Akaroa Harbour is a sheltered and popular sailing spot. There were dozens of yachts like these to be seen from Beach Road. In the centre is Dixie but I can’t make out the names of the other two yachts. On the other side of the harbour is Wainui village and the hills of the Peraki Saddle Reserve. I choose to photograph three boats on purpose as things often look better as an odd number. It was also a little tricky to frame this without getting half of another boat on the edge of the picture.
Built around 1864, this is the oldest surviving wharf in Akaroa. Not the town’s main wharf but it is used by ships, fishing boats and tourist boat services. After extensive refurbishment in 1913, the wharf had a shed with its orange conical roof added. You can walk around the shed at the end. I took a number of photographs from and of the wharf. This wide version was my favourite. The bright white wooden fence on the left leads the eye to the shed. The old street lamps are also a rare sight to see on such a jetty.
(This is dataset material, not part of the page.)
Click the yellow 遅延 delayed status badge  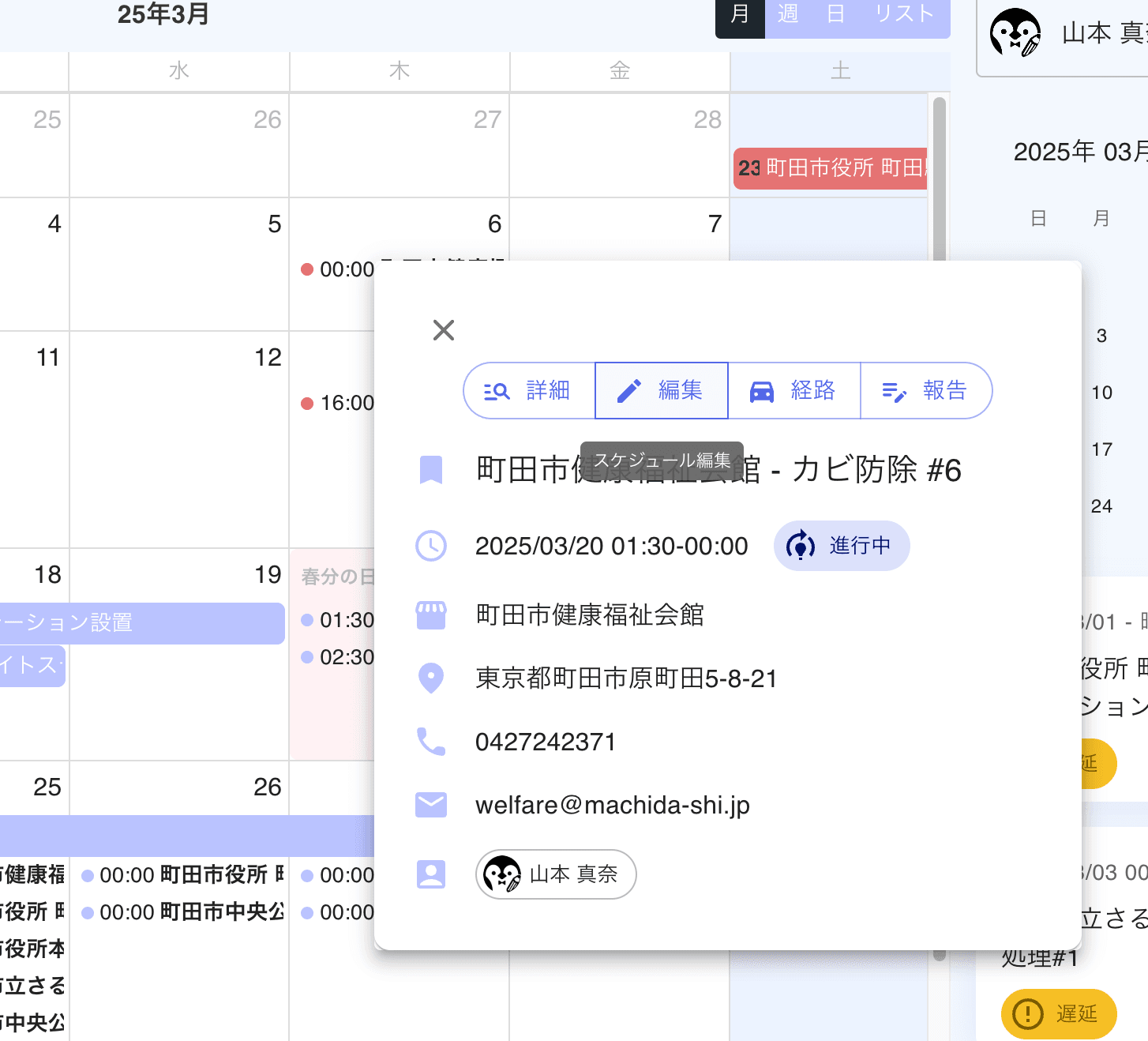[1059, 1013]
Banks Peninsula is an area to the south east of Christchurch in the South Island of New Zealand. It is about an hours drive from the city centre to Hilltop Lookout Point and well worth stopping here for the view. There is a sign saying “You are standing on the rim of a volcano. In front of you is the flooded crater that forms Akaroa Harbour. Explore peaceful inlets and sandy bays, walk through ancient forests and immerse yourself in the history of Banks Peninsula.” The small town of Akaroa is on the far right of the harbour here. The land jutting out into the harbour is Ōnawe Peninsula. The site of a former pā (a Māori village) besieged in 1832. On the far left of the harbour is Duvauchelle Bay.